Enterprise Example¶
Complete enterprise PromptScript deployment with central governance.
Architecture¶
flowchart TB
subgraph Central["Central Registry (GitHub)"]
org["@acme/base<br/>Organization standards"]
sec["@acme/security<br/>Security policies"]

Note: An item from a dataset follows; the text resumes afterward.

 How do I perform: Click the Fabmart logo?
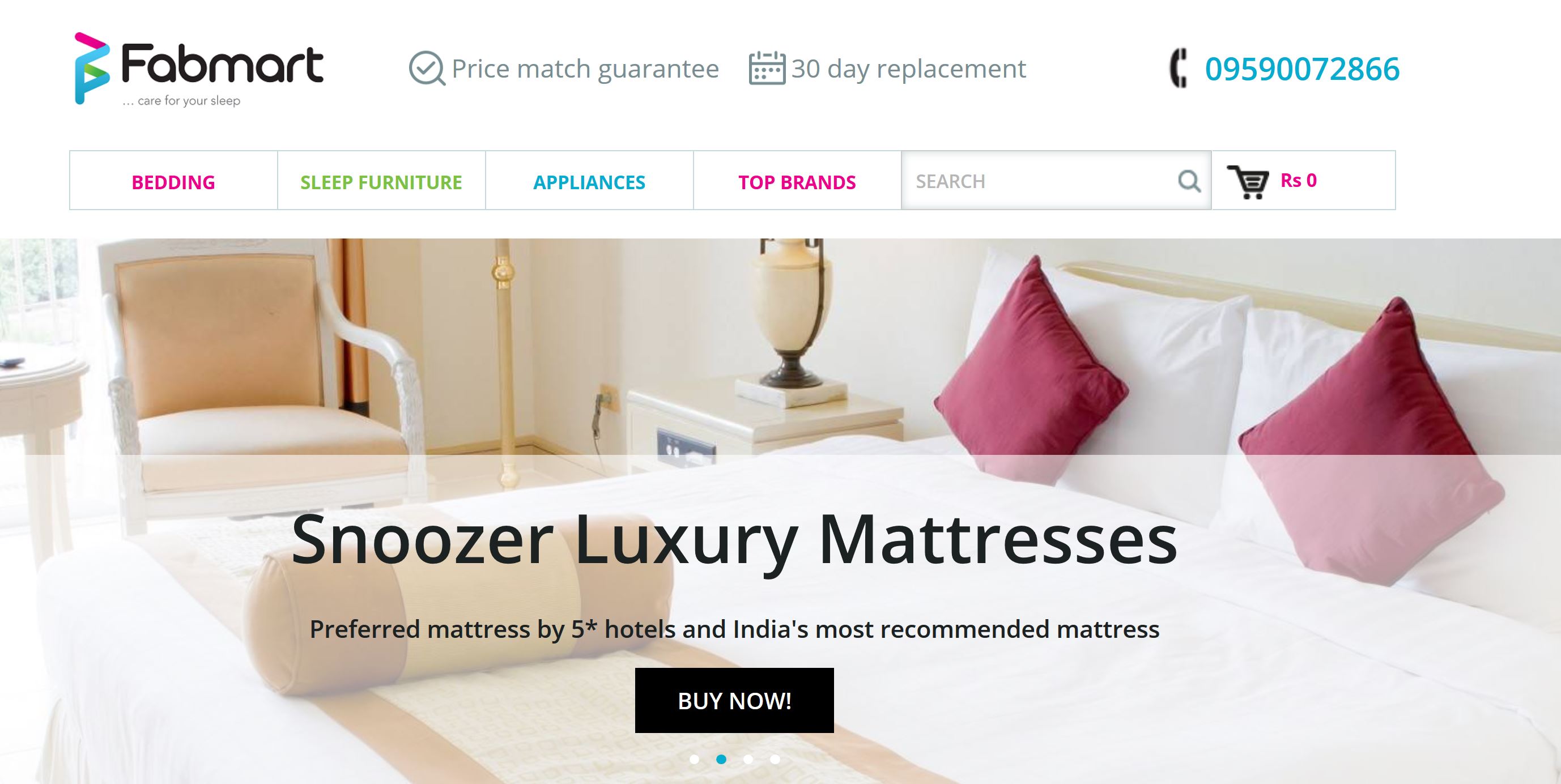199,69
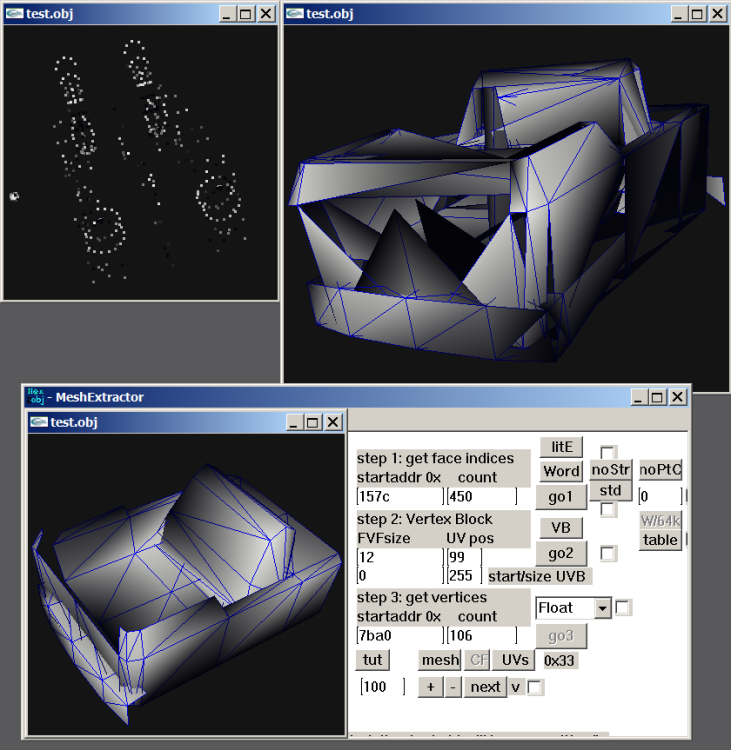Click the table button
Image resolution: width=731 pixels, height=750 pixels.
[660, 540]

comp["@acme/compliance<br/>Compliance rules"]
end
subgraph Teams["Team Registries"]
fe["@acme/frontend"]
be["@acme/backend"]
mobile["@acme/mobile"]
data["@acme/data"]
end
subgraph Projects["100+ Projects"]
p1["web-app"]
p2["api-gateway"]
p3["mobile-app"]
p4["data-pipeline"]
end
org --> fe
org --> be
org --> mobile
org --> data
sec --> fe
sec --> be
sec --> mobile
sec --> data
comp --> fe
comp --> be
fe --> p1
be --> p2
mobile --> p3
data --> p4Central Registry¶
Repository Structure¶
acme-promptscript-registry/
├── README.md
├── CHANGELOG.md
├── CODEOWNERS
├── @acme/
│ ├── base.prs # Organization base
│ ├── security.prs # Security standards
│ └── compliance.prs # Compliance (SOC2, GDPR)
├── @frontend/
│ ├── base.prs # Frontend team base
│ ├── react.prs # React-specific
│ └── vue.prs # Vue-specific
├── @backend/
│ ├── base.prs # Backend team base
│ ├── node.prs # Node.js
│ └── python.prs # Python
├── @mobile/
│ ├── base.prs
│ ├── ios.prs
│ └── android.prs
├── @data/
│ └── base.prs
└── @fragments/
├── testing.prs
├── documentation.prs
└── ci-cd.prs
acme/base.prs¶
@meta {
id: "@acme/base"
syntax: "1.0.0"
org: "ACME Corporation"
}
@identity {
"""
You are an AI coding assistant at ACME Corporation.
## Core Values
- **Quality First**: Write production-ready code
- **Security Always**: Security is not optional
- **User Focus**: Consider the end user
- **Team Player**: Write code others can maintain
## Standards
Follow ACME Engineering Standards v3.0
(https://wiki.acme.com/engineering-standards)
"""
}
@standards {
code: {
review: {
required: true
minApprovers: 2
}
documentation: {
publicApi: required
inlineComments: "for complex logic"
}
testing: {
required: true
coverage: 80
}
}
git: {
conventionalCommits: true
branchNaming: "type/TICKET-description"
signedCommits: required
}
deployment: {
environments: ["dev", "staging", "prod"]
approvals: {
prod: ["team-lead", "security"]
}
}
}
@restrictions {
- "Never commit secrets, credentials, or API keys"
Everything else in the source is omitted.